For patients who have diabetes, that means paying for several prescriptions and blood sugar test strips out of their own pockets, Cebul said. So some patients ration their medications or stop buying supplies.

The loss of a job also can disrupt health care. Some doctors don’t accept uninsured patients, so when patients lose coverage, they must find new doctors. This also disrupts medical information about the patients, Cebul said.

All of the disruption can lead to poor medical outcomes, especially for patients who have chronic diseases, said Cebul, who expects the loss of medical insurance — and jobs — to continue. “That’s the canary in the coal mine,” he said. “So we’re going to see more of that as time goes on. This is happening everywhere. It’s not just Cleveland.”

A so-called public health plan option – a proposed insurance plan sponsored by the federal government — and a mandate that people get insurance would increase the likelihood of patients staying with their doctors and having coverage to pay for medication and tests, Cebul said.

“And of course, if you look at the data in terms of how our patients are doing, the uninsured do worse and they improve less” than patients who have insurance, he said.

For three years, the folks at Better Health Greater Cleveland have gathering data on treatment and outcomes of diabetic patients from medical practices in Northeast Ohio, including those at MetroHealth, Care Alliance,  University Hospitals Family Medicine, Cleveland Clinic and the Louis Stokes Cleveland VA Medical Center.

The Greater Cleveland effort is part of the national Aligning Forces for Quality program, the signature program of the Robert Wood Johnson Foundation.

The Cleveland group is at the cutting edge of providing such data because of the widespread use of electronic health records by partner institutions, said Minna Jung, senior communications officer for the foundation. The data is helping doctors figure out how best to treat diabetes — and eventually other chronic diseases.

A lot of what the foundation is doing under its Aligning Forces for Quality program fits squarely with the nation’s health care reform debate, Jung said. The foundation’s data could help correct what’s wrong with the nation’s health care system and lead to the best care for patients at the lowest prices, she said.
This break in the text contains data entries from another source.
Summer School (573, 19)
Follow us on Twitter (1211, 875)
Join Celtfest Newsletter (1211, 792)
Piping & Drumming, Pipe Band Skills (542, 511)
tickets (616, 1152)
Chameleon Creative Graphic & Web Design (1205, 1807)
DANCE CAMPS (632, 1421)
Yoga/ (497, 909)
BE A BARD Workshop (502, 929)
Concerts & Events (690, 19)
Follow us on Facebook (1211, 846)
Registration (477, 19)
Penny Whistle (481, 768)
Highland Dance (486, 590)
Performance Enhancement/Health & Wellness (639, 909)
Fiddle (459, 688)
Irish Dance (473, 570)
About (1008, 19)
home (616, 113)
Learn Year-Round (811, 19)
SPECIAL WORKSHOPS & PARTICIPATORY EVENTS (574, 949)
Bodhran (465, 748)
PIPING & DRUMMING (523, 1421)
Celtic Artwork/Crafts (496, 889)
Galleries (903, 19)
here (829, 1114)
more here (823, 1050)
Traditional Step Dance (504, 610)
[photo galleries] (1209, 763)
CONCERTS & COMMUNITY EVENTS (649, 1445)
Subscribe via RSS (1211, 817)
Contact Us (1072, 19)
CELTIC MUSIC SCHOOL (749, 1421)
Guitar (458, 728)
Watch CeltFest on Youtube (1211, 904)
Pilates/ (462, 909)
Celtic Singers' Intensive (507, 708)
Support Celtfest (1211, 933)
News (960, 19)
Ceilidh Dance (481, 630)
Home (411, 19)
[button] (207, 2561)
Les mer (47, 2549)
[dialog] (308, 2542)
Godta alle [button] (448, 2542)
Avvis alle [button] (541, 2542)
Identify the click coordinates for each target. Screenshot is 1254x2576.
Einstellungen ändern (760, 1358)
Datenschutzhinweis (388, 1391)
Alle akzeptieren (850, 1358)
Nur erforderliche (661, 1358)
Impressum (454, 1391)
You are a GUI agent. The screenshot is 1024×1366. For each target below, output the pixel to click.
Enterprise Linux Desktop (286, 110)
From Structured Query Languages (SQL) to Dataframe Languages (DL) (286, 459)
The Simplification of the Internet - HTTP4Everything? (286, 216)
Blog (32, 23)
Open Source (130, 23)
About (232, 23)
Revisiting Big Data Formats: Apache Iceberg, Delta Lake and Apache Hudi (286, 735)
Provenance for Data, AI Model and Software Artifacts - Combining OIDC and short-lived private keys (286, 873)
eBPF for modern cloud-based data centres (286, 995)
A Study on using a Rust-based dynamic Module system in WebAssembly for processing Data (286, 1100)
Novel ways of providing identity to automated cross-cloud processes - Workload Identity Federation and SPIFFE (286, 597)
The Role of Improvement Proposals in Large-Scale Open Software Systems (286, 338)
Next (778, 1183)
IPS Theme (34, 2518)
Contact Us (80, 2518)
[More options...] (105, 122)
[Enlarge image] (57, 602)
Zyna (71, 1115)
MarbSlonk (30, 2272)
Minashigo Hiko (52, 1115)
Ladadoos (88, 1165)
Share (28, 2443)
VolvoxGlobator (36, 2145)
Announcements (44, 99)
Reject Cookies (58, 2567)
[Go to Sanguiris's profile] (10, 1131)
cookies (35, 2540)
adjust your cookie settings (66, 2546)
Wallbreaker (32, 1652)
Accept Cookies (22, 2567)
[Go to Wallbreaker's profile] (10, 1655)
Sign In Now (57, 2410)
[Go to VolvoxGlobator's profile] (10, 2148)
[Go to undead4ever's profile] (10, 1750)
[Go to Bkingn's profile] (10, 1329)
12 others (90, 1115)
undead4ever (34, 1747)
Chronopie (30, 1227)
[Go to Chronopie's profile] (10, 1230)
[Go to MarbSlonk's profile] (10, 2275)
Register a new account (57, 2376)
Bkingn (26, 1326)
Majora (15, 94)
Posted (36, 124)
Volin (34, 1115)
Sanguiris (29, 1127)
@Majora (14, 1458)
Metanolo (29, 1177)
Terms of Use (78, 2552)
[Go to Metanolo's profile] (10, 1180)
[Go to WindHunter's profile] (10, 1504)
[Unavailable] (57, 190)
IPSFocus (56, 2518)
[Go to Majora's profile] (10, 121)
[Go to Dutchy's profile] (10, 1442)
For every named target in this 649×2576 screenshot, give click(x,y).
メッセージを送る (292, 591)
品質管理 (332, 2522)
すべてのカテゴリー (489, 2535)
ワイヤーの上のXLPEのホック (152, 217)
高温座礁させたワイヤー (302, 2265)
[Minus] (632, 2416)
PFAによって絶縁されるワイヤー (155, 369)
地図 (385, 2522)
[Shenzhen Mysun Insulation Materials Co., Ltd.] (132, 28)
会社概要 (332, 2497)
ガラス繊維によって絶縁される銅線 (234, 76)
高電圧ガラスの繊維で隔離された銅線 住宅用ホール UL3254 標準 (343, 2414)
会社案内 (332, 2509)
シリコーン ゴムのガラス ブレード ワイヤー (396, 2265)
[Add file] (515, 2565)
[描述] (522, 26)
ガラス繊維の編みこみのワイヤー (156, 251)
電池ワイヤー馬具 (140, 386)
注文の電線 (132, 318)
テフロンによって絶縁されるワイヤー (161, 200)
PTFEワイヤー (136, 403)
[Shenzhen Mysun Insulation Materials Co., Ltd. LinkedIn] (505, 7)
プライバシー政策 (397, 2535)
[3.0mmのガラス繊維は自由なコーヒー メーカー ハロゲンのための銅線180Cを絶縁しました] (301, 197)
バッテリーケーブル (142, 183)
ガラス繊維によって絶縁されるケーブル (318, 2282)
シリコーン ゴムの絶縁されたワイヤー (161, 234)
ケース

Other findings of the Better Health Greater Cleveland report:

  • Partner medical practices achieve above-national-average scores on standards for diabetes care as established by the National Committee for Quality Assurance. These scores are rising.
  • Patients who lack insurance or are covered by Medicaid — the federal health insurance for the poor — or those who are racial minorities, poor or less-educated have worse medical outcomes.
  • Evidence-based “best practices” can drive improvements in medical care and outcomes.
  • Challenges, such as high obesity rates, are complicating measurement and improvement of care quality.